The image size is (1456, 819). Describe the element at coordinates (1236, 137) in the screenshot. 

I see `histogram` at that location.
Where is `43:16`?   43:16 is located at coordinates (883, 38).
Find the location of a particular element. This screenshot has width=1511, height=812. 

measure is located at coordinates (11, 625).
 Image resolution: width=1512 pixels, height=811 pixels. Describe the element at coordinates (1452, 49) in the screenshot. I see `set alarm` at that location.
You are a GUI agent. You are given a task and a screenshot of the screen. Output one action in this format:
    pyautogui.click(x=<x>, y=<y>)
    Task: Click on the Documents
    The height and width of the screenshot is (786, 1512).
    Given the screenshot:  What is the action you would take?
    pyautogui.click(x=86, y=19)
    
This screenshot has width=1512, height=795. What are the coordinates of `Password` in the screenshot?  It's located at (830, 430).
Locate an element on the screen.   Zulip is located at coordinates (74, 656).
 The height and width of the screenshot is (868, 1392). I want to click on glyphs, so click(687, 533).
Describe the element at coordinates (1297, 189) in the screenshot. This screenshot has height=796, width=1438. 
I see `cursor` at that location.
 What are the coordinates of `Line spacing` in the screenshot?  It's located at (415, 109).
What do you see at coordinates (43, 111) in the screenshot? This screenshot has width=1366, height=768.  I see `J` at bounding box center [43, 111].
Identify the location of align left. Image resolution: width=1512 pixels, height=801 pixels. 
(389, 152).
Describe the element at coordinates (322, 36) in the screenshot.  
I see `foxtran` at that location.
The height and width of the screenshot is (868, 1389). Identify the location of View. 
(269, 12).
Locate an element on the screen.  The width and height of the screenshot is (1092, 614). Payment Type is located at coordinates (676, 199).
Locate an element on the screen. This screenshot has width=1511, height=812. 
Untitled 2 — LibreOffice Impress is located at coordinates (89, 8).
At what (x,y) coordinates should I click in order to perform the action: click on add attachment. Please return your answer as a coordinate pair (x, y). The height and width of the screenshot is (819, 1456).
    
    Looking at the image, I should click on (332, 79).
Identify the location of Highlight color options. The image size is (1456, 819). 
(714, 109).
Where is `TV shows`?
+++
Copy all of the records above word for word.

### Task answer:
The image size is (1456, 819). Describe the element at coordinates (1236, 137) in the screenshot. 

I see `histogram` at that location.
Where is `43:16`?   43:16 is located at coordinates (883, 38).
Find the location of a particular element. This screenshot has width=1511, height=812. 

measure is located at coordinates (11, 625).
 Image resolution: width=1512 pixels, height=811 pixels. Describe the element at coordinates (1452, 49) in the screenshot. I see `set alarm` at that location.
You are a GUI agent. You are given a task and a screenshot of the screen. Output one action in this format:
    pyautogui.click(x=<x>, y=<y>)
    Task: Click on the Documents
    The height and width of the screenshot is (786, 1512).
    Given the screenshot:  What is the action you would take?
    pyautogui.click(x=86, y=19)
    
This screenshot has width=1512, height=795. What are the coordinates of `Password` in the screenshot?  It's located at (830, 430).
Locate an element on the screen.   Zulip is located at coordinates (74, 656).
 The height and width of the screenshot is (868, 1392). I want to click on glyphs, so click(687, 533).
Describe the element at coordinates (1297, 189) in the screenshot. This screenshot has height=796, width=1438. 
I see `cursor` at that location.
 What are the coordinates of `Line spacing` in the screenshot?  It's located at (415, 109).
What do you see at coordinates (43, 111) in the screenshot? This screenshot has width=1366, height=768.  I see `J` at bounding box center [43, 111].
Identify the location of align left. Image resolution: width=1512 pixels, height=801 pixels. 
(389, 152).
Describe the element at coordinates (322, 36) in the screenshot.  
I see `foxtran` at that location.
The height and width of the screenshot is (868, 1389). Identify the location of View. 
(269, 12).
Locate an element on the screen.  The width and height of the screenshot is (1092, 614). Payment Type is located at coordinates (676, 199).
Locate an element on the screen. This screenshot has width=1511, height=812. 
Untitled 2 — LibreOffice Impress is located at coordinates (89, 8).
At what (x,y) coordinates should I click in order to perform the action: click on add attachment. Please return your answer as a coordinate pair (x, y). The height and width of the screenshot is (819, 1456).
    
    Looking at the image, I should click on (332, 79).
Identify the location of Highlight color options. The image size is (1456, 819). 
(714, 109).
Where is `TV shows`?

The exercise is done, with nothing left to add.